We wrapped our way around the inside of the Pavilions, soaked in the Viewing Gallery, and contemplated the Water Court, before exiting and continuing the path towards the smaller buildings and outdoor installations.

***Update: I visited both of Glenstone’s cafes in December 2019.***

There are two cafes in two different, facing buildings on the museum’s extensive campus. The first has a seasonal menu of soups, salads, and sandwiches with cafeteria-style seating in a minimalist Scandinavian style. I had a quinoa and vegetable salad that was quite good. The offerings are limited, but it’s a nice spot for a light lunch. The second is more of a true cafe, with hot and cold drinks and pastries, and smaller tables and chairs. A functional fireplace at one end warms the space deliciously in cold weather.


The bench in the Viewing Gallery, designed by Martin Puryear in collaboration with Michael Hurwitz. The glass is so pristine, it seemed like it wasn’t there at all.

We paused under blossoming trees and a small pond for a while, then took a trail into the woods where a short walk brought us to several more installations, including the 30-minute sound installation FOREST (for a thousand years…) by Janet Cardiff and George Bures Miller which we heard long before we saw. The work evokes the myriad things a forest witnesses – peace, joy, violence, and more – over a millennia.
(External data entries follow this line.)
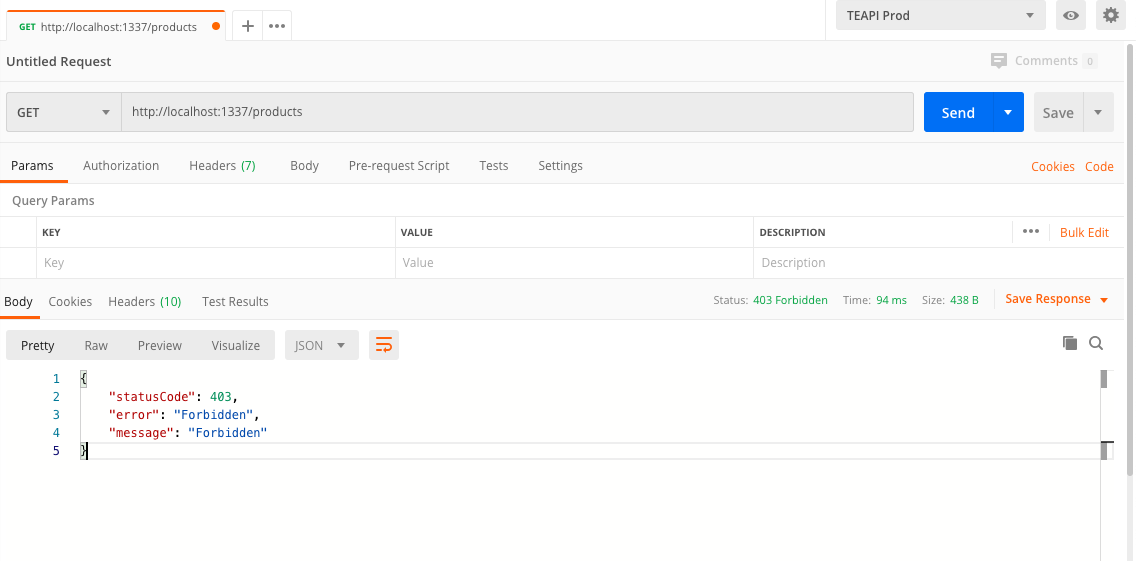Open manage environments gear icon
The image size is (1136, 561).
point(1110,15)
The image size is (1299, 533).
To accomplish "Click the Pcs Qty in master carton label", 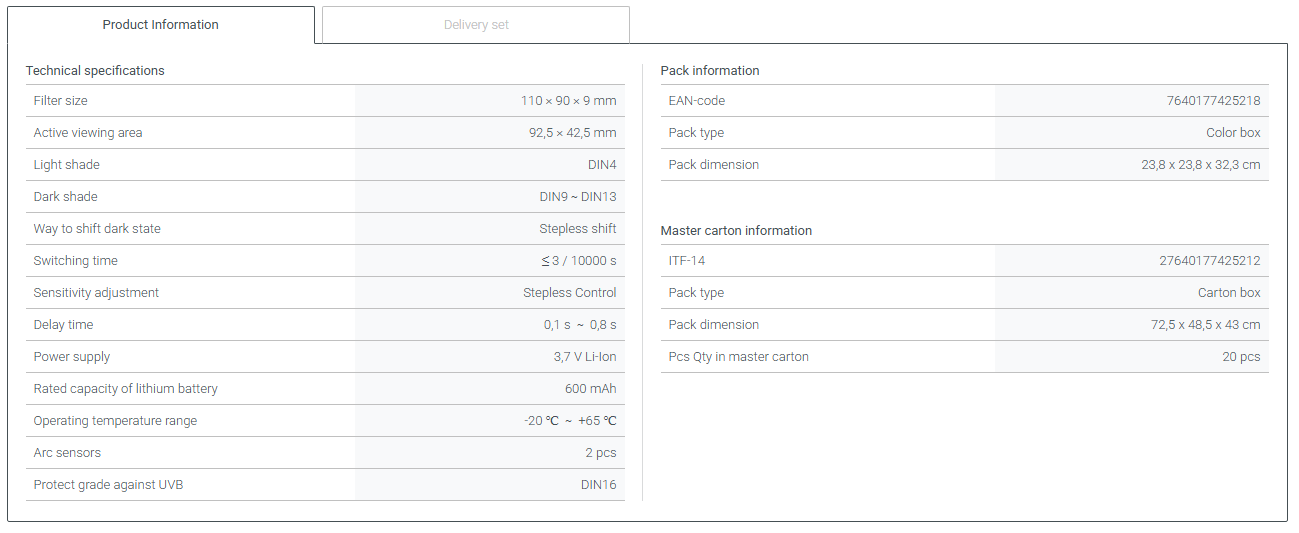I will [x=738, y=357].
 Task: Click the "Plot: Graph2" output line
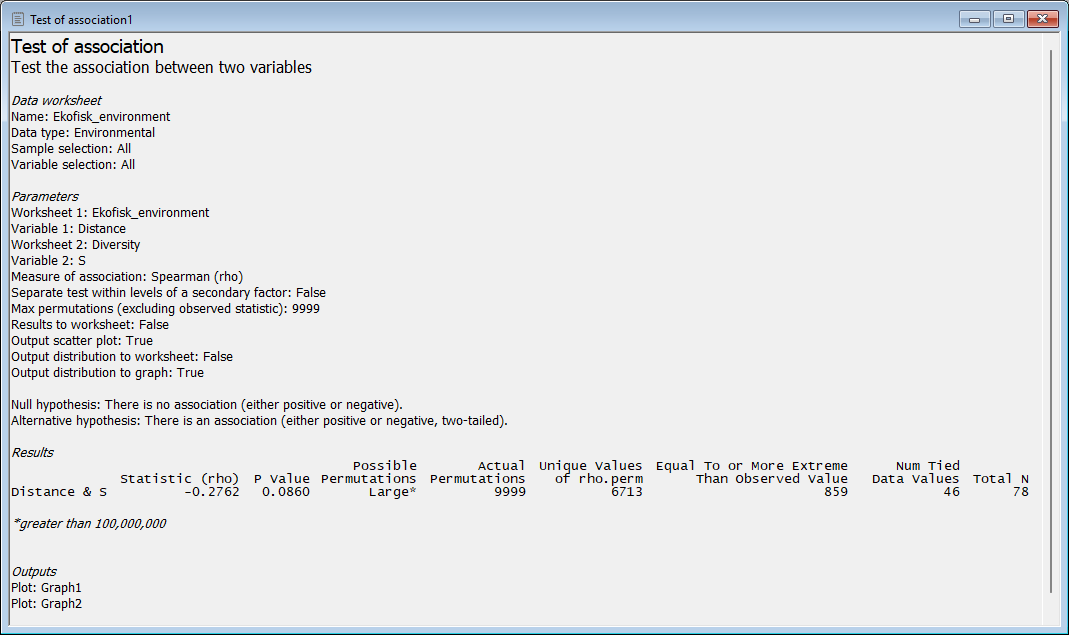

We doubled back and ended our journey at Michael Heizer’s Compression Line, an imposing  steel installation that spans the space of a soccer pitch before taking some photos outside the Pavilions and continuing back to our cars, satiated. The entire experience was extremely well-curated, with intuitive environmental design and little surprises that were delightful to behold, like the intimate wood-lined Viewing Gallery, and Richard Serra’s maze-like sculpture that opens up into what feels like a secret space. It was an immensely rich experience, but it was only afterwards that I realized we had left some nooks and crannies of the property unexplored, missing a few outdoor sculptures and the rest of the forest path. I’ll have my finger on the button tomorrow to get tickets for a future visit!

While photographs of the indoor art is not permitted, Glenstone’s outdoor sculptures are considered installations so photos are ok (just don’t touch them, even the smallest amount of skin oil can damage the art over time). Follow Glenstone on Instagram for more information about their monthly Instameets, when the museum opens early specifically for indoor photography.

There's a lot of hype around Rothy's - do you sometimes wonder if they're really worth it? I wore mine every day for a month; click through for three ways they rock and three ways they don't.

Of course I love the juxtaposition of architecture and fashion. The unique self-tie on this Rebecca Minkoff skirt and oversized rattan hoops from Mint + Major looked organic yet still geometric against the grey concrete at Glenstone. Flame red Rothy’s flats added a focal point to the soft spring look.